- [What the task asks] Leave out the pictures and retype exactly the lines from the one with "Task: Click the Other attributes subheading" through the end of the records.

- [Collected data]
━━━━━━━━

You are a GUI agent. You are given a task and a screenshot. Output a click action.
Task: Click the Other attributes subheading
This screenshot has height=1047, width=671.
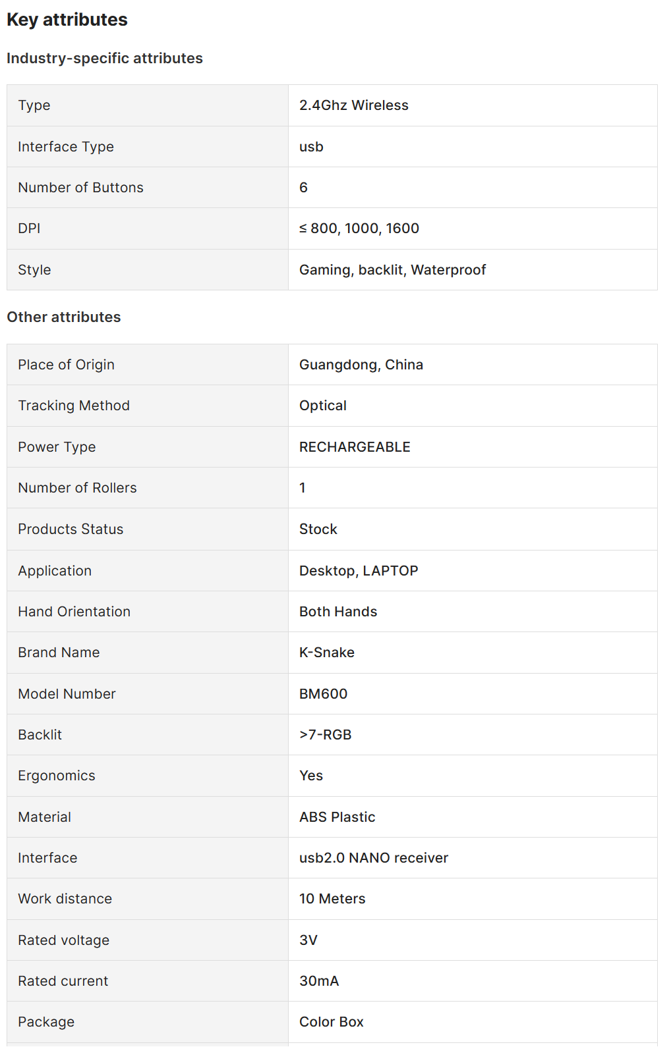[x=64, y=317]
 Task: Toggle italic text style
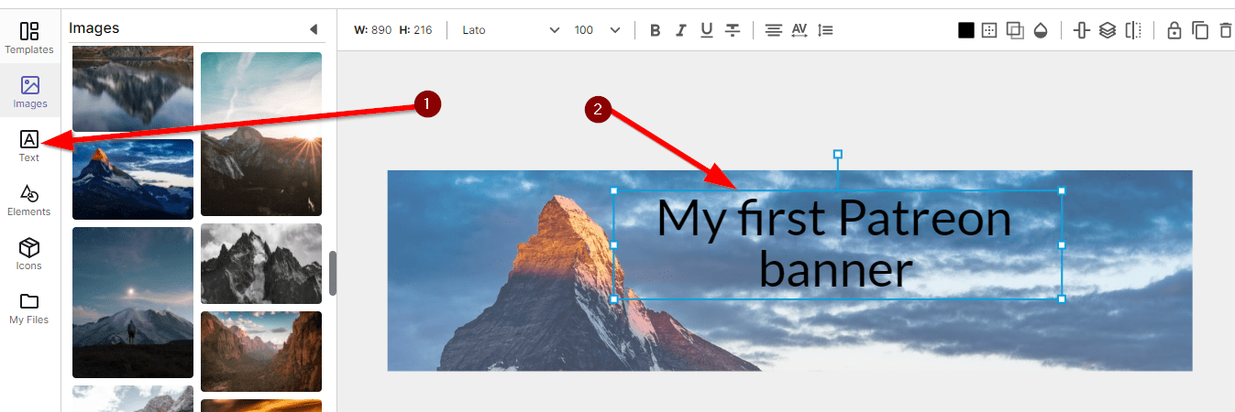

━━━━━━━━

- [Answer to the problem]
Task: Click the Other attributes subheading
This screenshot has height=1047, width=671.
[x=64, y=317]
 Task: Toggle italic text style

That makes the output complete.